Maxfield Parrish-style clouds
Big Orange Balloon (in Orange County)
Bird of paradise
Gateway to Adventure(land)
Waves at sunset
Portal cosplay at Comic-Con
Manhattan Beach Pier
The first thing I noticed when going through my photos for the orange challenge is that I take a lot of sunset pictures! I made a point to mix it up and narrowed it down to twelve shots, then checked out how they looked together and settled on six. Then I realized I’d forgotten to upload one, and couldn’t bear to leave it out, bringing the gallery up to seven.
Ragged clouds in a blue sky, lit up yellow-orange just like a Maxfield Parrish painting…a bird of paradise flower…a cosplayer at Comic-Con dressed in a jumpsuit, wielding a Portal gun…ocean waves reflecting another sunset, made even deeper orange than usual by smoke from a wildfire….visiting the big orange balloon at Orange County’s Great Park…torches lighting the gateway to Adventureland at night…and finally a sunset shot, silhouetting the Manhattan Beach Pier…
When I have time to compose a scenic photo, the rule of thirds is usually on my mind. Even if I’m not putting an object off-center, I’m trying to line up visual borders with the 3×3 grid — a horizon, or the top or side of a building, or a treeline. Sometimes symmetry works better, though…and sometimes I’m just trying to get a snapshot of someone or something.
In this case, I stopped by a store after work and arrived just as the sun was about to set, at the top of a hill, giving me a clear view to the west. When that happens, you don’t go inside, you stop and watch!
(What I really wanted was to catch a nearby farm-style windmill silhouetted against the sun, but unfortunately the best place for that was in the middle of a crosswalk across a busy street, and I wasn’t going to trust in my ability to stop, aim, take a few photos, and get back to the side.)
In downtown San Francisco, there’s a multi-level shopping mall with an atrium and a skylight. If you stand in the dead center of the atrium and look up, it resembles an eye, looking down at you through a giant microscope.
A response to the Symmetry photo challenge.
A few years ago I visited Hearst Castle on a trip up the California coast to San Francisco. The “Castle” is actually several elaborate buildings up on top of a hill overlooking the ocean, surrounded by the Hearst Ranch. If I remember correctly, this stairway wasn’t actually part of the tour, but opened up next to our route, and I paused for a moment to take a look and a picture. No doubt it leads to a wine cellar.

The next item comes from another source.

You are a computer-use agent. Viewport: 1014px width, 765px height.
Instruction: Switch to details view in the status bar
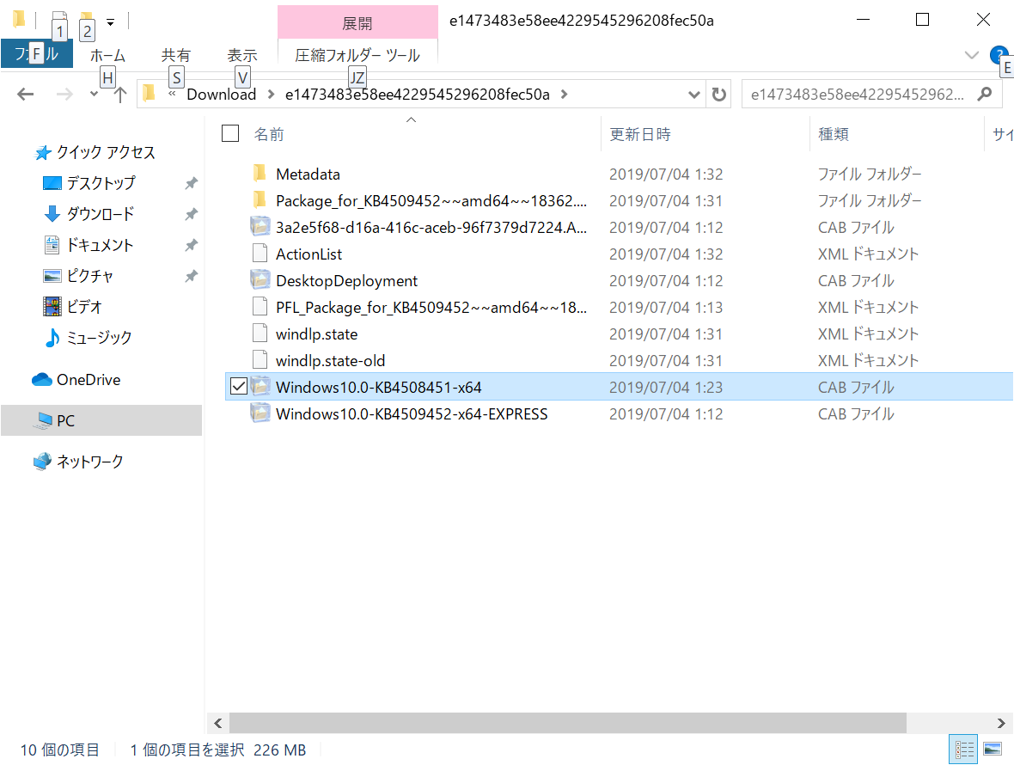962,749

Response to the “Depth” photo challenge.
It’s hard for me to really pick a photo that says “warmth.” Perspective on cold is different in Southern California, where winters approach but rarely drop below freezing, and the winter rains make December through April the greenest months of the year. So we don’t use fires much, and flowers and greenery make me think of the cool winter/spring weather instead of the hot, dry, brown summers. Even beaches make me think of late afternoon ocean breezes.
So I thought I’d pull out a shot for irony: An “Icy” warning sign somewhere in the San Gabriel Mountains, seen during the warmth of spring…when it most definitely isn’t icy!
There are a lot of jacaranda trees near where I work, lining the walkways through the business and hotel parks and lining the sidewalks along the street. There are also a lot of these trees, which look so similar that I assumed they were more jacarandas until the first spring I was here, when they bloomed bright yellow instead of light purple. From what I can tell, they’re Tipuana trees, also known as Pride of Bolivia trees, and despite the similarities, they aren’t closely related.
The flowers act the same, though, dropping in thick blankets as spring turns to summer.
This particular tree, sadly, is no longer there. It was ripped out this fall, as part of a massive landscaping project to convert one of the office buildings into a hotel.